• EXTRAIT DU TEXTE:
+++

L’écriture théâtrale de Jean-Luc Lagarce se caractérise par une pratique du ressassement mise au service de la difficulté à dire, comme si la parole des personnages gardait les traces de sa construction. C’est à un mal dire qu’invitera le personnage de Longue Date dans Le Pays lointain, pièce qui constitue une réécriture de Juste la fin du monde 1 : «Si tu dis bien, tu tricheras. […] Tu diras bien, mais tu ne diras rien. Aie peur, laisse-toi te noyer, apprends à ne pas être compris, admets ne pas être lisible, laisse les raisonneurs raisonner, ils sont plus terrorisés que toi 2. » «Se noyer » , «ne pas être compris » , tels sont les risques encourus par les personnages de JFM où la parole renonce de façon manifeste à la linéarité du discours au profit d’une énonciation qui se ramifie, procède par étoffement syntagmatique, déclinaison paradigmatique, déployant ainsi les jeux complexes de l’oralité dans ses multiples détours. Le «mal dire » selon Lagarce, s’il rejoint une problématique du théâtre contemporain dont Beckett a été l’un des précurseurs, renverse la dynamique beckettienne : là où la parole des personnages de Beckett tend vers la raréfaction, l’amoindrissement, la difficulté à dire chez Lagarce enfle au contraire le discours, le fait proliférer par le jeu d’une amplification systématique que partagent tous les personnages de JFM. Non réductible à une simple imitation du parler, le travail opéré par ces jeux de reprises et parenthèses invite à une lecture polyphonique où le tâtonnement, le décrochement sont autant de formes prises par une composition quasi musicale d’une parole théâtrale paradoxale où la polyphonie, portée et partagée par chacune des voix des personnages, s’avère le mode généralisé d’un dire ainsi unifié. On observera dans un premier temps les caractéristiques de cette écriture qui requiert les catégories de la syntaxe du français parlé mais les déborde pour en faire des formes matricielles avant d’étudier comment se construit ainsi la polyphonie d’une écriture théâtrale conçue comme une composition chorale. L’oralité, au-delà de la simple restitution de l’oral, est alors à entendre au sens de Meschonnic, comme «l’organisation du mouvement d’une parole dans le langage 3 » .

Écriture théâtrale et français parlé

1. J.-L. Lagarce, Juste la fin du monde, Les Solitaires intempestifs, 1999. Désormais JFM. Les numéros de page renverront à cette édition. 2. J.-L. Lagarce, Le Pays lointain, Théâtre complet IV, Les Solitaires intempestifs, 2002, p. 375. 3. Gérard Dessons, Henri Meschonnic, Traité du rythme, Dunod, 1998, p. 45.

+++

• DONNÉES FOURNIES:

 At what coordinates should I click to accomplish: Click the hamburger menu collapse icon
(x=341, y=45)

+++

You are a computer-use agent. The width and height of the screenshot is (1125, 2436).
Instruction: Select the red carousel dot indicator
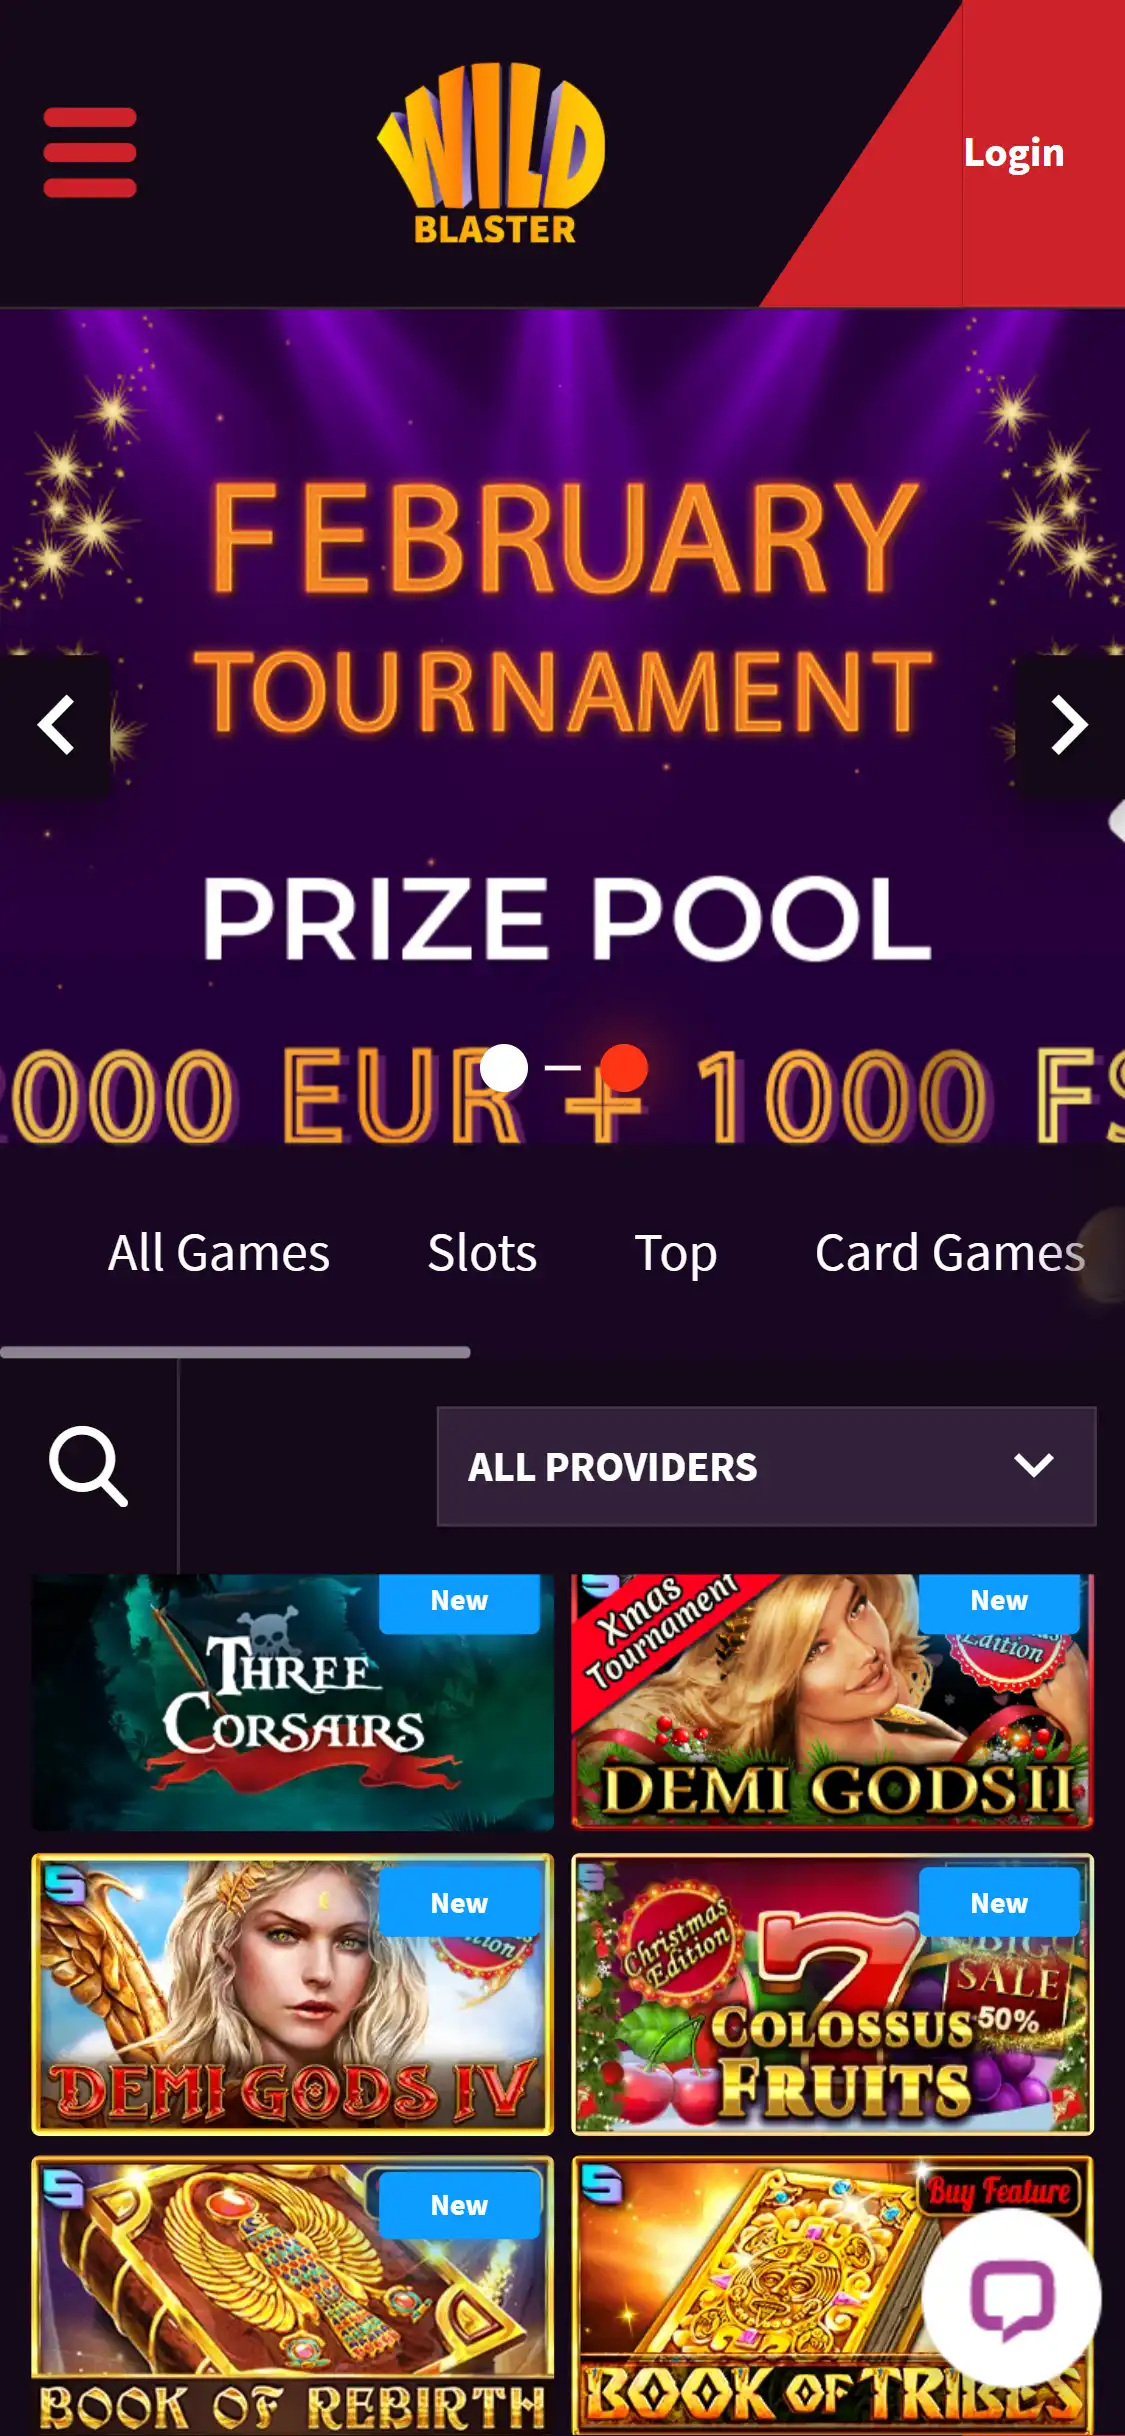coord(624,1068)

+++

• CONSIGNES:
1. D'après l'extrait sur Lagarce, de quelle pièce Le Pays lointain constitue-t-il une réécriture ?
2. Dressez la liste complète des auteurs nommés dans le paragraphe principal de l'extrait sur Lagarce, notes exclues.
3. Recopiez le passage de l'extrait sur Lagarce situé entre « Écriture théâtrale et » et « 1998, p. 45. », bornes incluses.

• CORRIGÉ PAR TÂCHE:
1. Juste la fin du monde.

2. Jean-Luc Lagarce, Beckett, Meschonnic

3.
Écriture théâtrale et français parlé

1. J.-L. Lagarce, Juste la fin du monde, Les Solitaires intempestifs, 1999. Désormais JFM. Les numéros de page renverront à cette édition. 2. J.-L. Lagarce, Le Pays lointain, Théâtre complet IV, Les Solitaires intempestifs, 2002, p. 375. 3. Gérard Dessons, Henri Meschonnic, Traité du rythme, Dunod, 1998, p. 45.